The other day, a friend tweeted that while trying to read an article on Elle magazine’s website, they were interrupted with a popup that required them to click “No thanks, I’ll risk bags and wrinkles.”
— Jennifer Slegg (@jenstar) June 14, 2015
How Wrong Can you Get it?
This is wrong on so many levels! First, let’s get out of the way the implication of the wording. One would think that even if there are still plenty of misogynists out there that insist that a woman’s worth is based primarily (if not exclusively) upon her appearance, at least a women’s magazine would show more awareness. Apparently, not this women’s magazine.
With the exception of the most obtuse, most people have recognized that there are some annoying and counterproductive 1990s-style practices that should be avoided. Auto-play music and videos and flashing gifs, for instance. Pop-up ads, too. They aggravate nearly everyone and chase off many more users than they capture. Yet they’re still utilized, even by businesses that can be reasonably expected to know better.
When I saw the above tweet, I navigated to Elle’s website and searched for the article in question. Then I returned to Twitter and dropped a couple of comments of my own. After a couple of minutes, while checking my email, I was suddenly blasted by a full volume ad. Elle’s page was the only tab I had open that seemed like a possible source, but I couldn’t locate a player anywhere on their page. So I just closed the tab, and lo and behold, the ad fell silent.
I returned and searched for the player again, but with no luck. But like the original tweeter, I didn’t bother to read the article. I would have been interested, had they not managed to piss me off. Nothing like poisoning your own well, Elle.
Taking the Wrong Tack
I get that Elle’s focus is on fashion and beauty. And believe me, I’m all for helping anyone that wants to alter their appearance or presentation do so – provided it’s their idea. That doesn’t extend to insulting their looks or their intelligence, however. Promoting elegance or beauty is one thing – denigrating those readers that don’t choose to fall for your 1990s marketing ploy is something else. In fact, I’d be inclined to say that if you have readers intelligent enough to not appreciate such a deprecated tactic, you should be grateful and go out of your way to preserve them.
This isn’t intended, however, to just single out Elle for crappy marketing tactics – they aren’t alone. A lot of sites are employing tactics that are outdated (if they were ever effective). And insulting or belittling users isn’t the only way to insult their intelligence.
Why They Don’t Work
Marketing is both the same as ever and different every day. The basic concept hasn’t changed – capture attention, deliver message, convince – it’s been the same for ages and I don’t see that changing any time soon. But cultures evolve, and online, they do so remarkably quickly. Those tactics don’t work for a couple of reasons:
Do you remember what the last banner ad you saw was advertising? Do you even remember the last time you saw a banner ad? Odds are you can’t, because you’ve seen so many of them that you’ve stopped actually seeing them. That’s banner blindness. As marketers, we probably notice them more than the average user, even though we’re inundated with them. But we’re not the target.

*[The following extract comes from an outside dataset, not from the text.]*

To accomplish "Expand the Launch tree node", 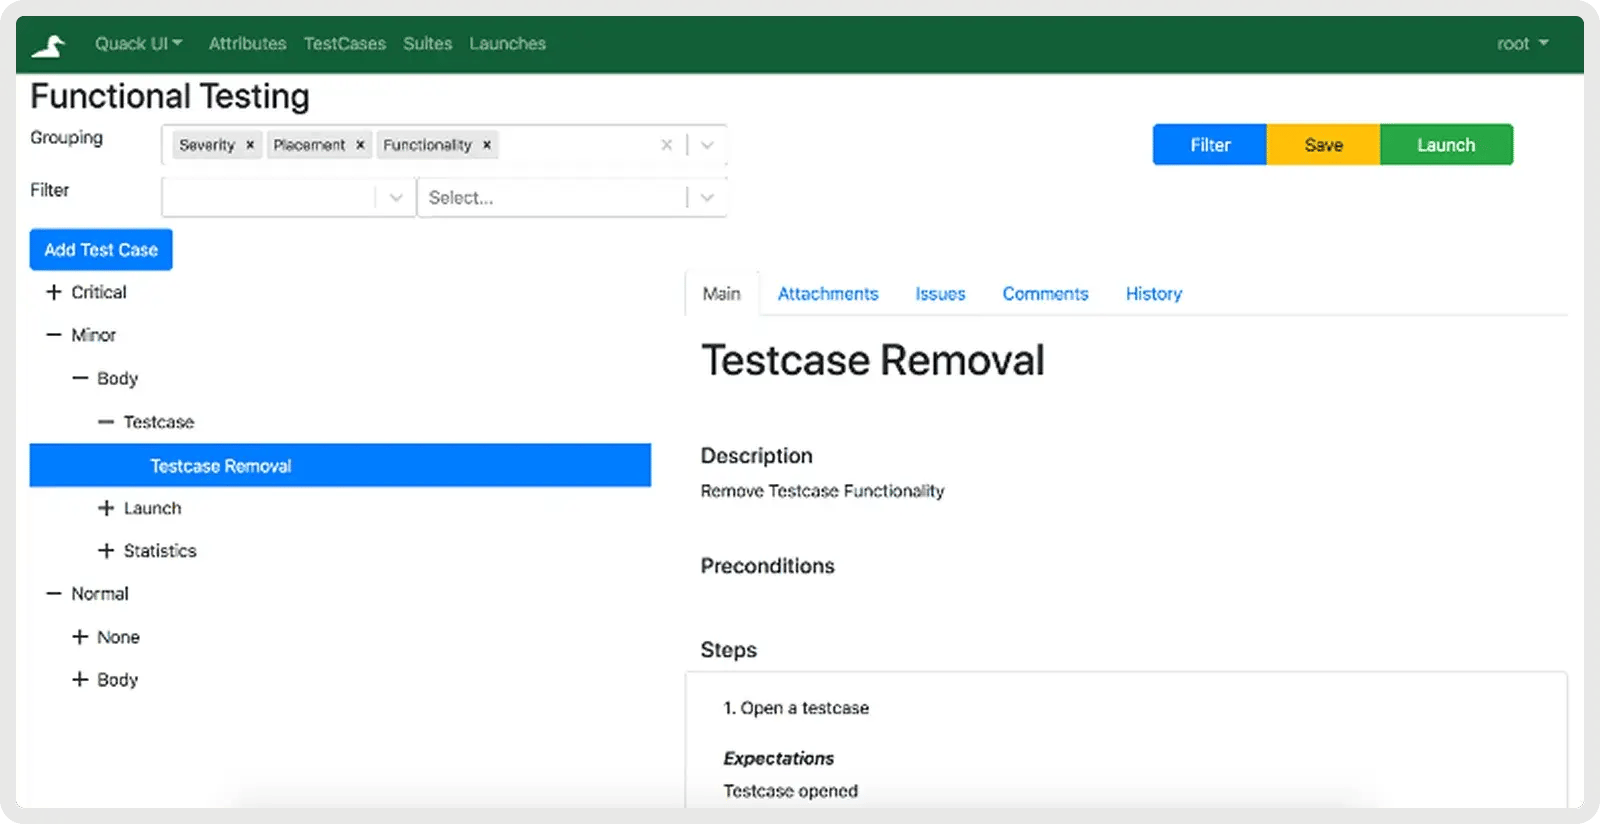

The same holds true with virtually any sort of ad. The more often we’re subjected to it, the less receptive we are to its message. And if it can no longer get our attention, it certainly won’t do its job.
If you’re selling ad space on your site, maybe you aren’t worried about whether the ad works or not. You should be… a savvy advertiser will soon find which ads aren’t working and cancel them.
I’ve known some people that get a lot less annoyed than I when someone interrupts them in the middle of a sentence. But I have yet to meet anyone that enjoyed it. Whether speaking, reading or simply engrossed in thought, nobody appreciates being interrupted. I’d say that having a popup block the screen when you’re trying to read an article would qualify as an interruption.
Here, you’re not only rendering your advertiser’s placement less effective, you’re alienating your own users, as well.
Not all users are novices, enjoying their first foray into the wonders of the Internet. Many of them are as comfortable online as off and have been online for a decade or more. When such a user is assaulted by ads that were already outdated the first time they ventured online, it’s understandable if they feel their intelligence is insulted. That’s certainly not the best way to nurture a relationship with a user. Is that the message you want to send your visitors?
Whether you’re placing ads or CTAs for your own purposes or for paying advertisers, you need to consider the perceptions of your users. Are you making their visit more pleasant, more productive, easier? Are you considering how they might receive the wording of your ads? I don’t mean you should tip-toe around… but at least consider the possible consequences. Because whether you do or not, you’ll still have to live with them – make sure it’s by choice.